What this task involves —
Output the lines from the one containing "Task: Click the print table icon" through the last line as a Markdown table with the columns Row and Line, skipping blank lines. Omit the pictures.
===
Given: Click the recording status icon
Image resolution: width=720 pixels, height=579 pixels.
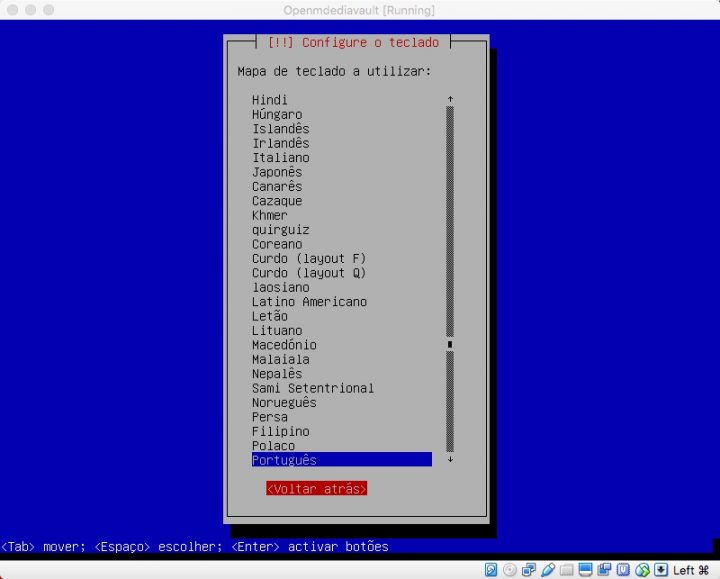Looking at the screenshot, I should pyautogui.click(x=605, y=570).
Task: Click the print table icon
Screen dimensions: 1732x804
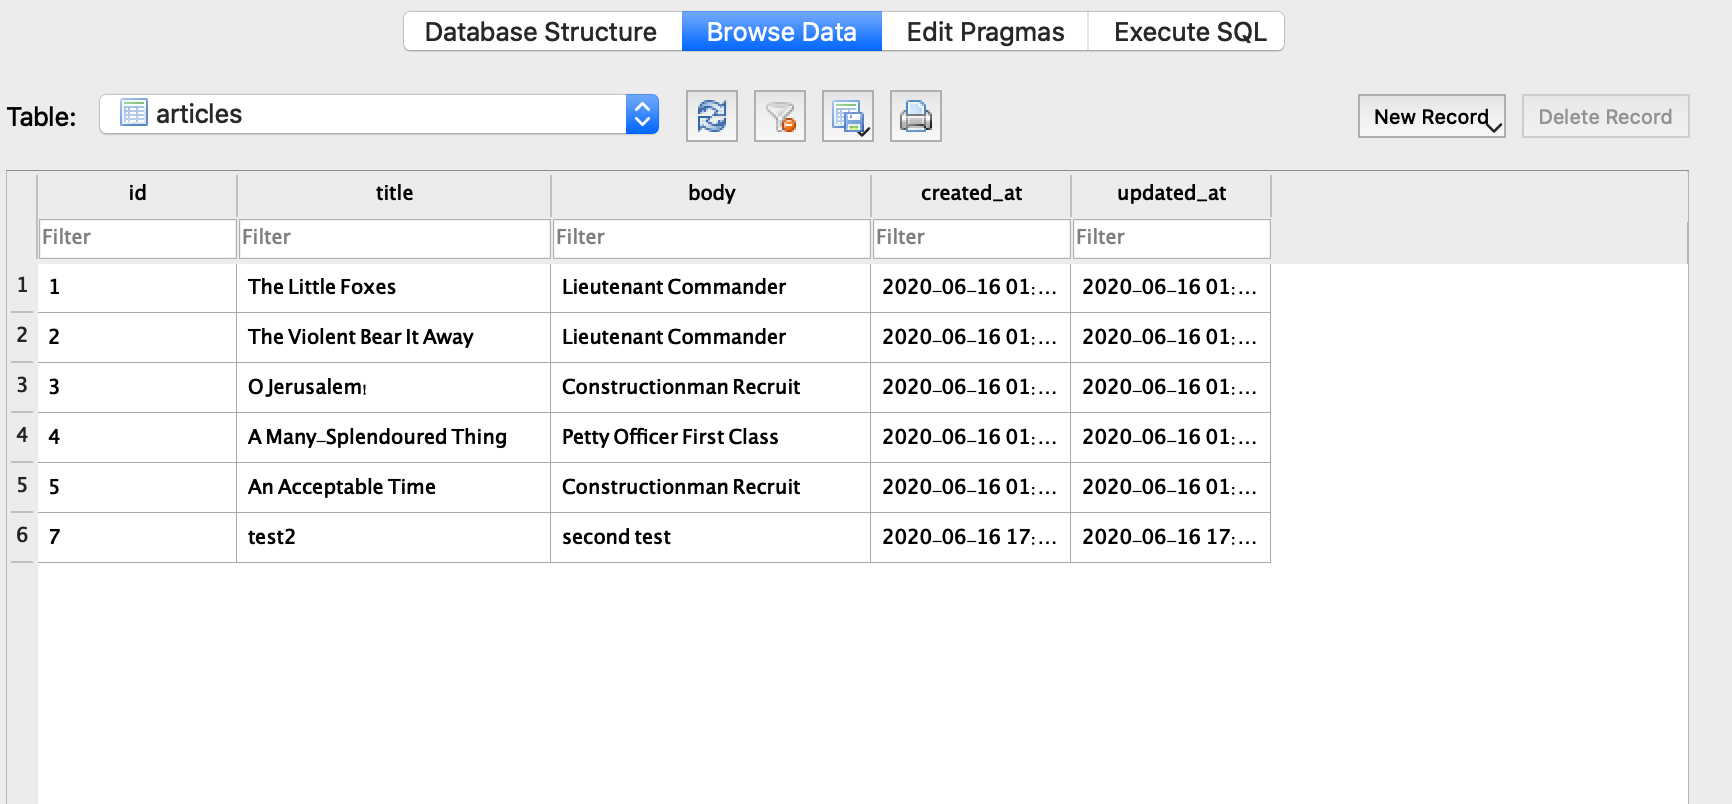Action: 915,116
===
Output for this task —
| Row | Line |
|---|---|
| 1 | Task: Click the print table icon |
| 2 | Screen dimensions: 1732x804 |
| 3 | Action: 915,116 |